Well we made it; we arrived in MS on January 5th, and hit the ground running. We are settled in to our cottage (translation:1200 sq foot, 3 bed/2 bath house). It was dark when we arrived so I was not able to see much. The next morning John and I ran out for coffee. My first impression was, “this town has a littering problem there is trash and debris everywhere!” Then we drove down by the water to see the devastation, my 2nd impression was “How is this ever going to get taken care of, and how long is it going to take!” It is overwhelming. In some areas, the homes are completely obliterated, in other areas there is so much damage you have to wonder if it would have been easier on the homeowner for them to have just lost everything. You can drive through a subdivision and see no obvious damage to a home and then next door there is a blue tarp on the roof and a FEMA trailer in the front yard. The idea of returning to your home and having to sift through the remains is just too much. An elderly man actually died for that reason. He rode the storm out at a friend’s house; however, upon returning to his home and seeing the extensive damage…his heart just gave out.
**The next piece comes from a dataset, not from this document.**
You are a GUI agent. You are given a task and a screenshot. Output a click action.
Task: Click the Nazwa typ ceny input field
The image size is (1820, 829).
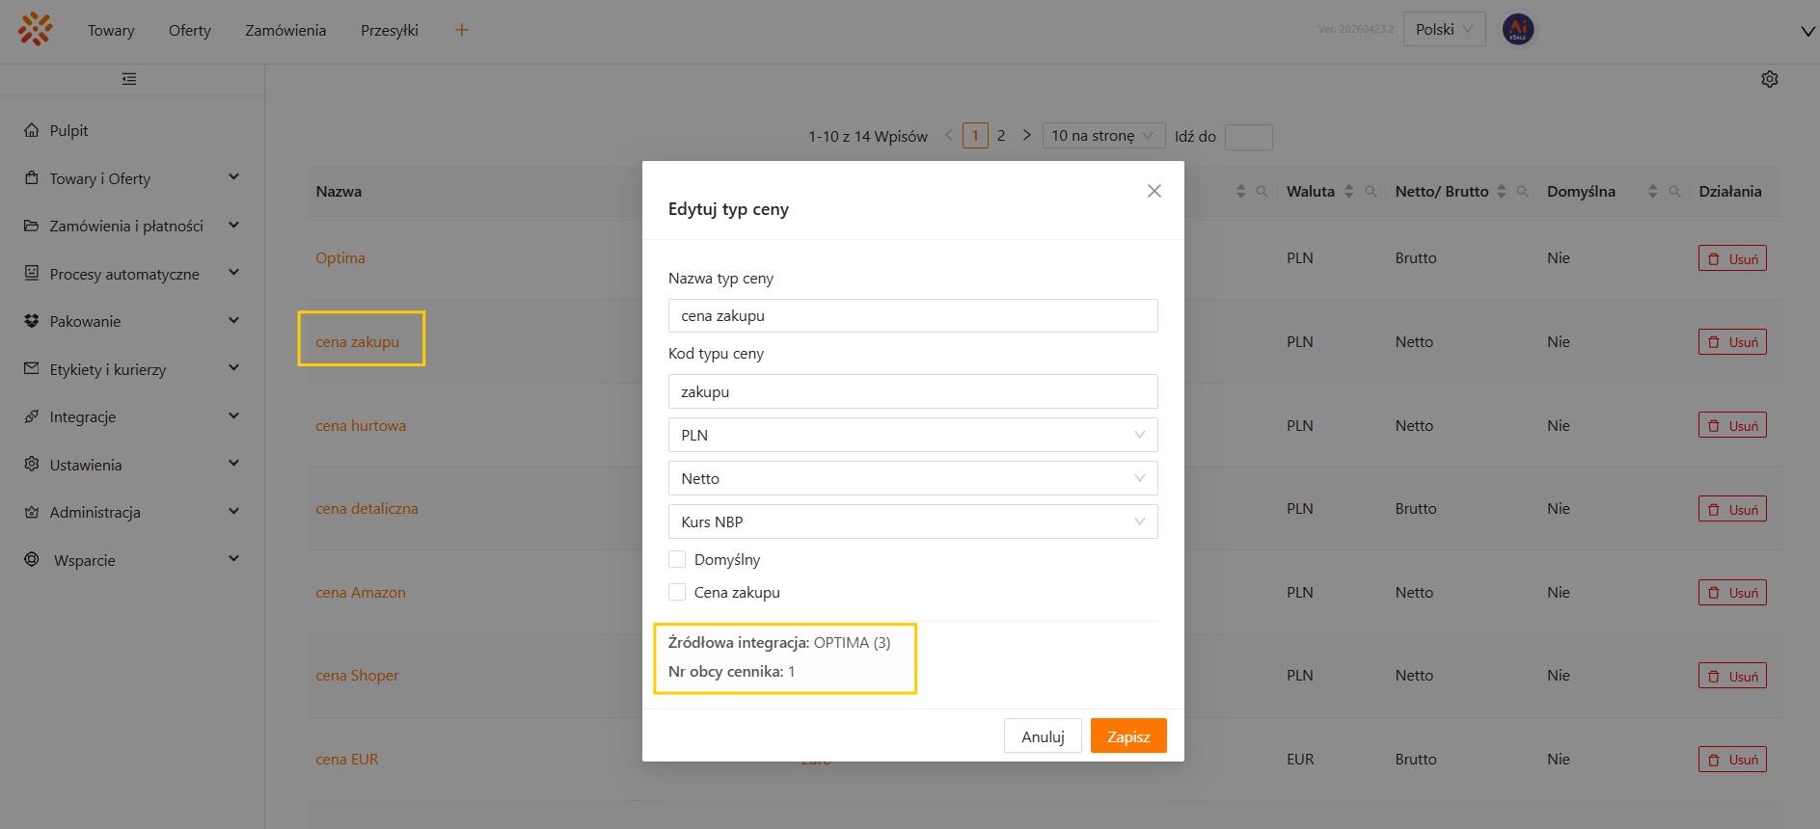[911, 316]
I know this story because each and every day in the newspaper they tell a story of someone who lost their life in the storm. Actually, the entire paper, cover to cover is all about Katrina. This saddens me because in my local paper in Atlanta, there is rarely anything about the storm, unless it has a political undertones (i.e. Roy Nagun and the Chocolate Factory). There is rarely anything on the national news. How is the rest of the country going to know the Gulf coast still needs help if the news is not covering it? Down here, Katrina is everyday life for the residents. Everywhere I go, I overhear people talking about their experience, the trouble they are facing, and their inability to get reliable help.

It’s volunteers that are rebuilding the coast, people like you and me. Most of the people at the CORE camp are church groups from all over the country. This week there are groups from as far as Colorado, Wyoming, and Iowa. Some volunteers are college students; we are expecting many for spring break and some have just come by themselves. They are old and young from all walks of life. Senior pastors and former congressmen, skilled and unskilled. My point; they need help, able bodies willing to do what ever is necessary to help. Whether that is cleaning and sanitizing, hanging sheetrock or working in the kitchen, there is a place for everyone.

I spoke to many of you before I left and told you to “come down and visit while I’m here” Now I’m saying come down and volunteer or just tour the area, go back to your churches, friends, softball teams, or whatever group you may be apart of, and let them know what you have seen. Put a group together or come alone, experience it first hand for yourself. The people here are so warm and friendly, they are so appreciative of the help they are receiving. I feel so welcome and so privileged to be here. So, come see me. You can stay with us in our “cottage” or at the camp; there is room for everyone!

Our new address is 2325 Tradewinds Drive, Gautier MS 39553. Many of you have asked me to forward my husband’s updates to you, and some of you are already receiving them. Please let me know if you would like to be added or deleted from the list. Thank you for all your love, prayers and support.